Zola
I regret saying yes now too
dir: Janicza Bravo
2021
I think Zola could be the most stressful film I’ve watched all year. I’m not that keen on stressful movies at the moment, and had I known I probably wouldn’t have submitted myself to this kind of scuzzy rollercoaster ride through what could be the dumbest state in all of the US.
But I guess it has other virtues, too.
You haven’t seen many films based on a string of 148 tweets, but if you have, here is another one. The point of this story is that a woman had a terrible experience trusting some dingbats, and this is the story that unfolded. She at least lived to tweet about the ordeal, some others weren’t as lucky.
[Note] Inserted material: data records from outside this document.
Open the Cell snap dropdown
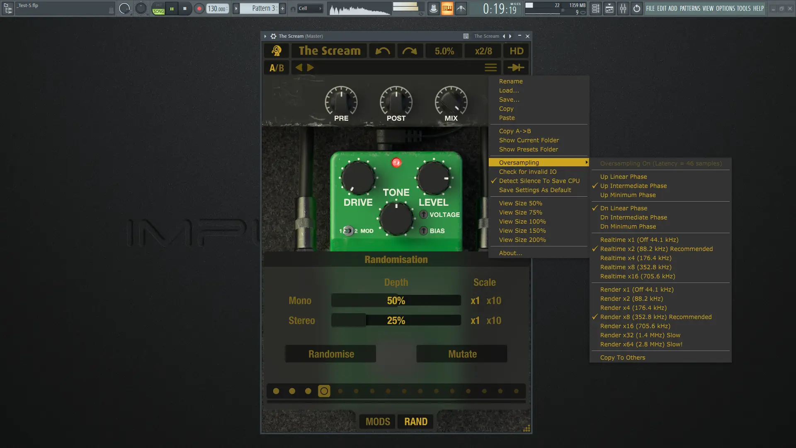Screen dimensions: 796x448 310,8
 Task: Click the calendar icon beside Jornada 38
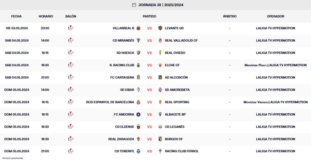134,5
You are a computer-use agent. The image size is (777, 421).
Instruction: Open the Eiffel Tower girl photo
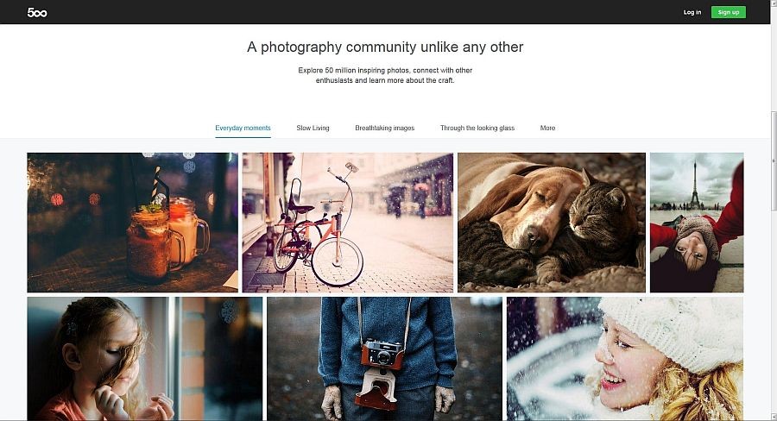coord(697,223)
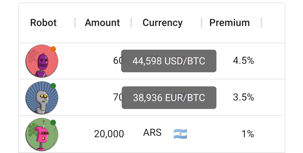Click the ARS currency label

pyautogui.click(x=152, y=132)
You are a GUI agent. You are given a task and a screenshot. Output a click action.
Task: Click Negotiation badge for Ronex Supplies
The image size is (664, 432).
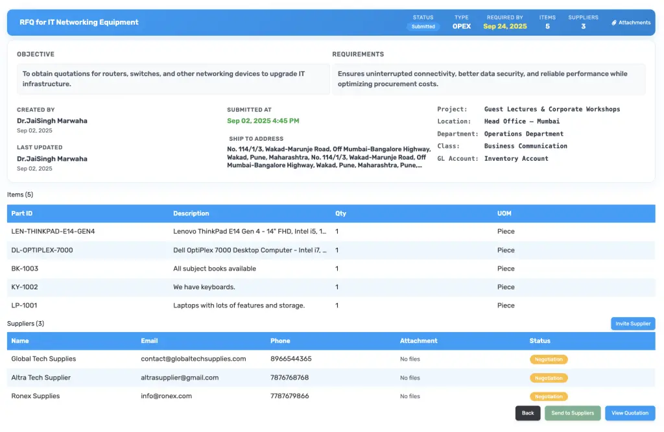tap(549, 396)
Taylour Paige stars as the Zola of the title. Instead of playing French writer Emil Zola, author of classic novel Germinal outlining the misery of poor coal miners and their miserable families, she instead plays a waitress who is befriended by someone she possibly shouldn’t have befriended. Stefani (Riley Keough) is a white sex worker chaperoned around by her pimp X (Colman Domingo), whose technique in bringing Zola into their orbit consists of calling her “bitch” affectionately at either the beginning of or end of each sentence that she speaks. For lack of a better descriptor, Stefani talks “black”, and somehow that isn’t a red flag to Zola, who’s African-American.
Almost everything Zola says, either out loud or in voice over narration to us, is taken from the tweet storm originally birthed out into the world back in 2015. Paige delivers all this truncated dialogue with minimum inflection and maximum venom.
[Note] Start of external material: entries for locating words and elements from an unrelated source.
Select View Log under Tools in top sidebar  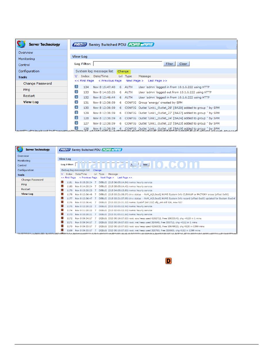tap(31, 102)
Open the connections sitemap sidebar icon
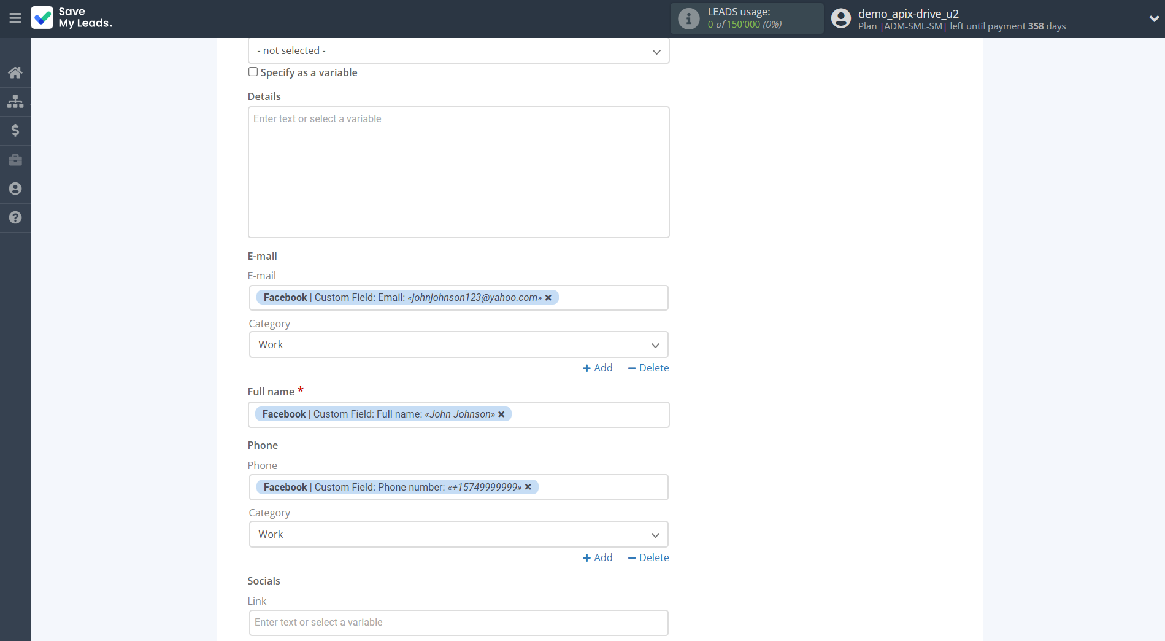This screenshot has height=641, width=1165. point(15,101)
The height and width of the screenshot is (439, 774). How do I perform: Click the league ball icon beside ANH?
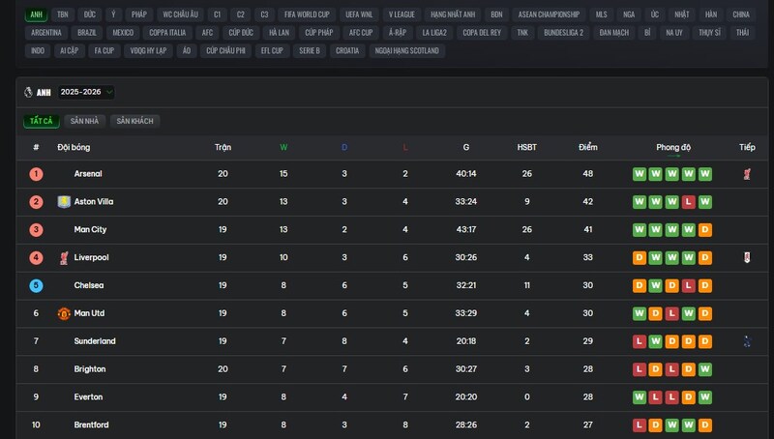coord(28,93)
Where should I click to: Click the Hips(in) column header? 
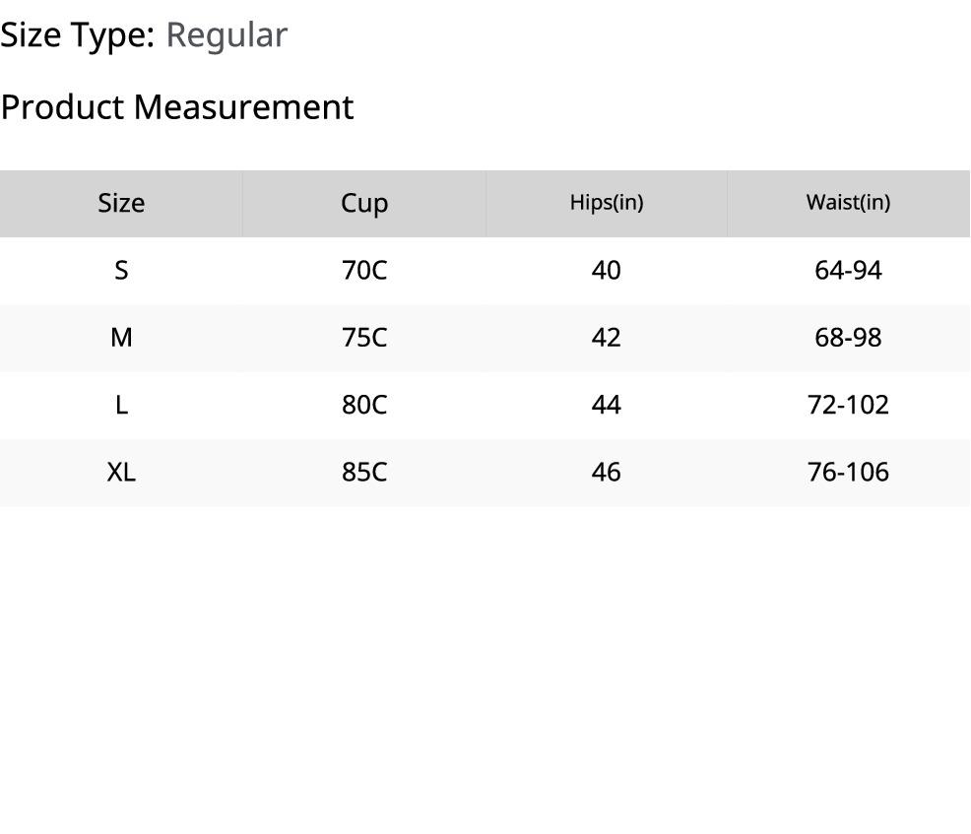[607, 203]
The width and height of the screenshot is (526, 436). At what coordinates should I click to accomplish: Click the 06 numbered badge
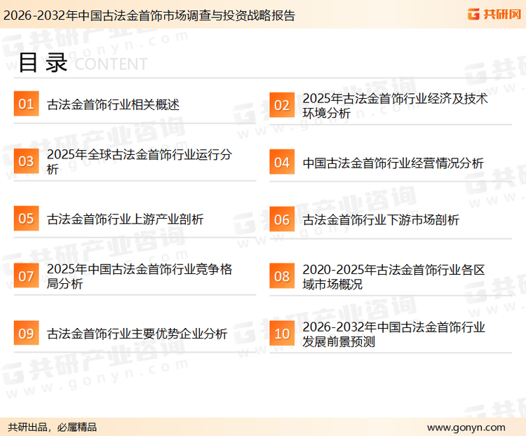click(x=281, y=219)
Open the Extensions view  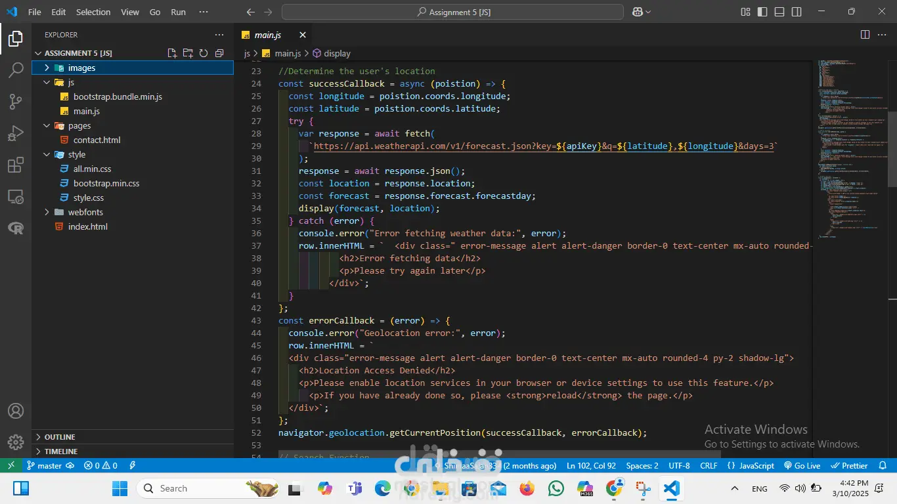pyautogui.click(x=16, y=165)
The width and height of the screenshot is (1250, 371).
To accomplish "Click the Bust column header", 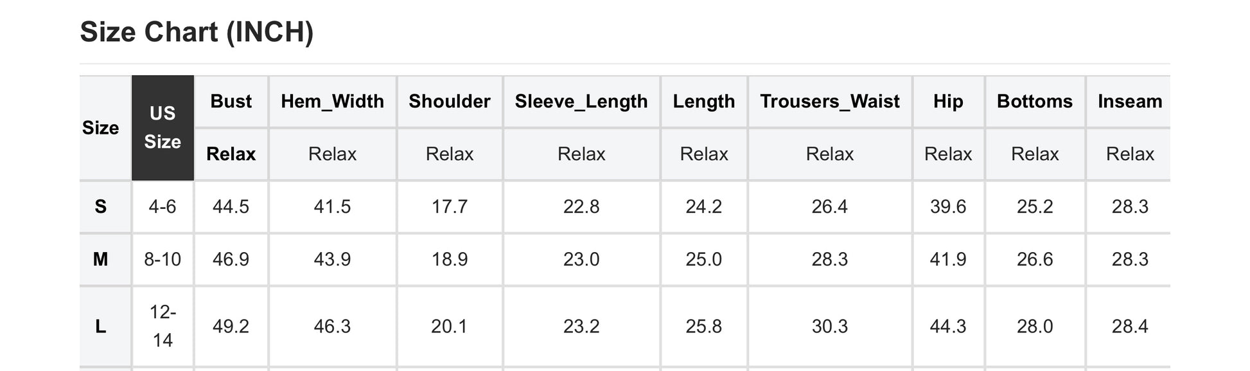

She has been friends with Stefani for about a day before she is lured into travelling a long way to Florida from Detroit. I don’t know heaps about US geography, but I know enough to know that Detroit is in Michigan, and borders Canada, and Florida is at the other end of the map, dangling its way into the Gulf of Mexico. That’s a long-arsed car ride.
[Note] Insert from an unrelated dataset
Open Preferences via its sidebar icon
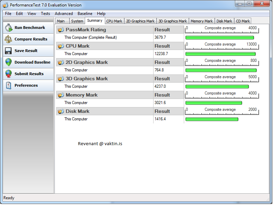This screenshot has height=205, width=273. [9, 86]
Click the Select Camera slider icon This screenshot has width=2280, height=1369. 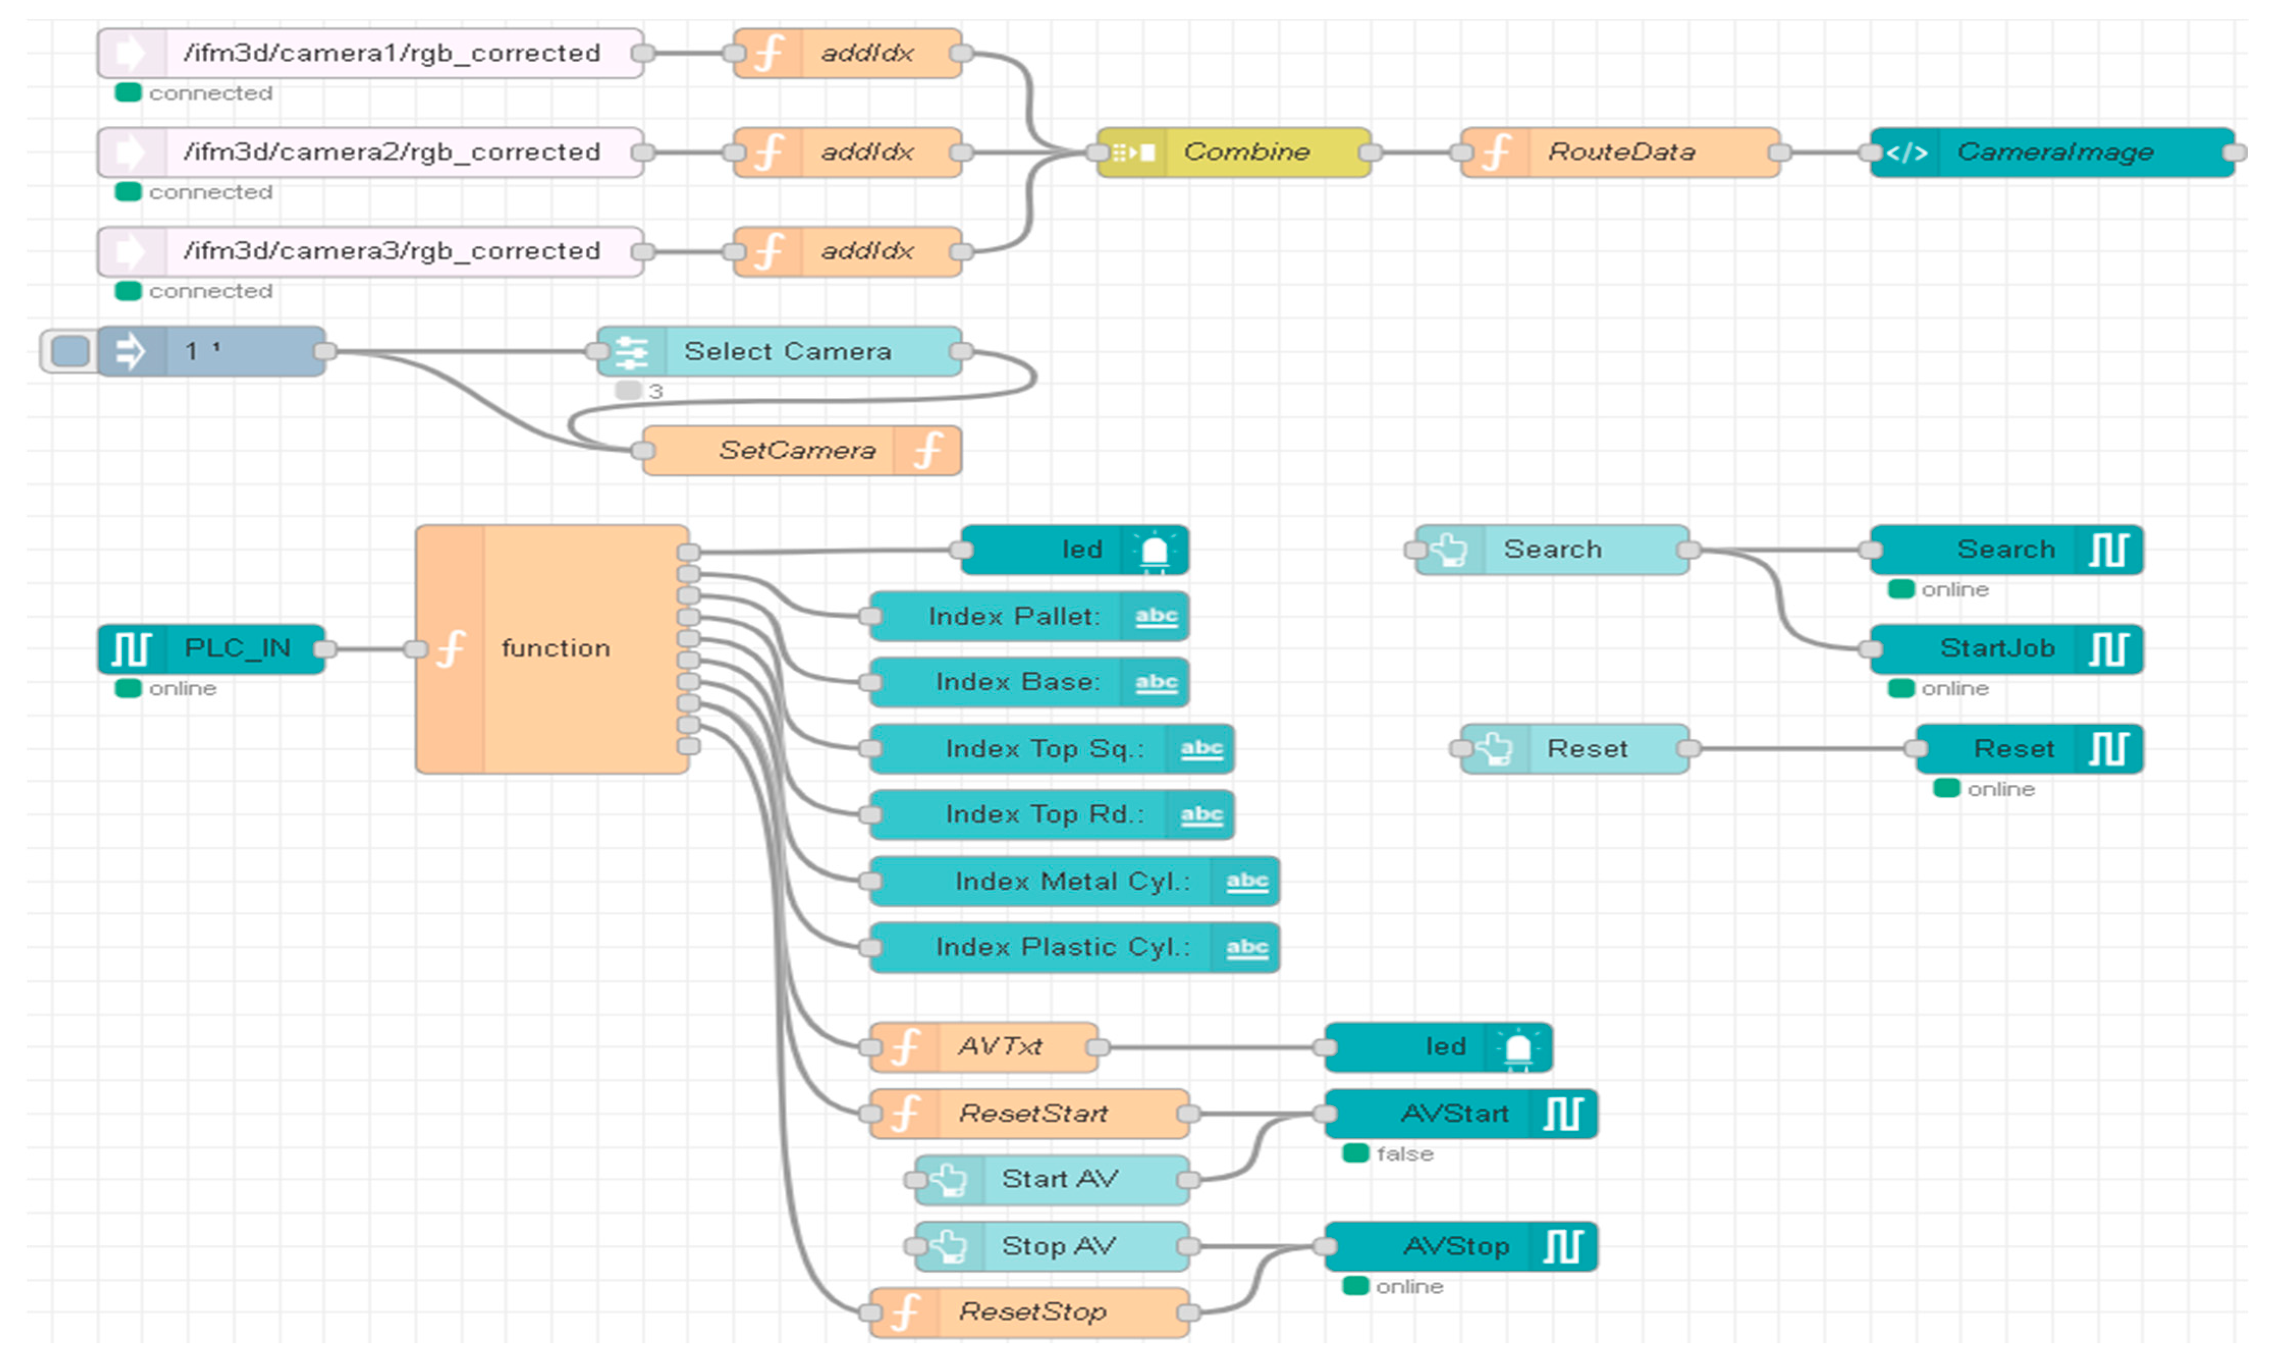coord(632,351)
What’s worse is that, as sketchy as this all seems, and as mistrustful as Zola seems right from the start, none of that stops her from getting sucked into a maelstrom of bad decisions and worse intentions. Nominally it’s about earning some money, making bank, but Zola doesn’t even seem to be that interested in that.
Some of us, in our youth, have experiences that we had with people we barely knew but thought we connected with, people you’ve met at a bar or club or night out. Substances might have been involved. Anyway, against your better judgement, you find yourself on the other side of town in a car full of people you know nothing about, and you might have that moment like “what the fuck am I doing here?”, and that can be before the driver hits 200km per hour or someone drops a gun out of the sunroof and before the cops get involved.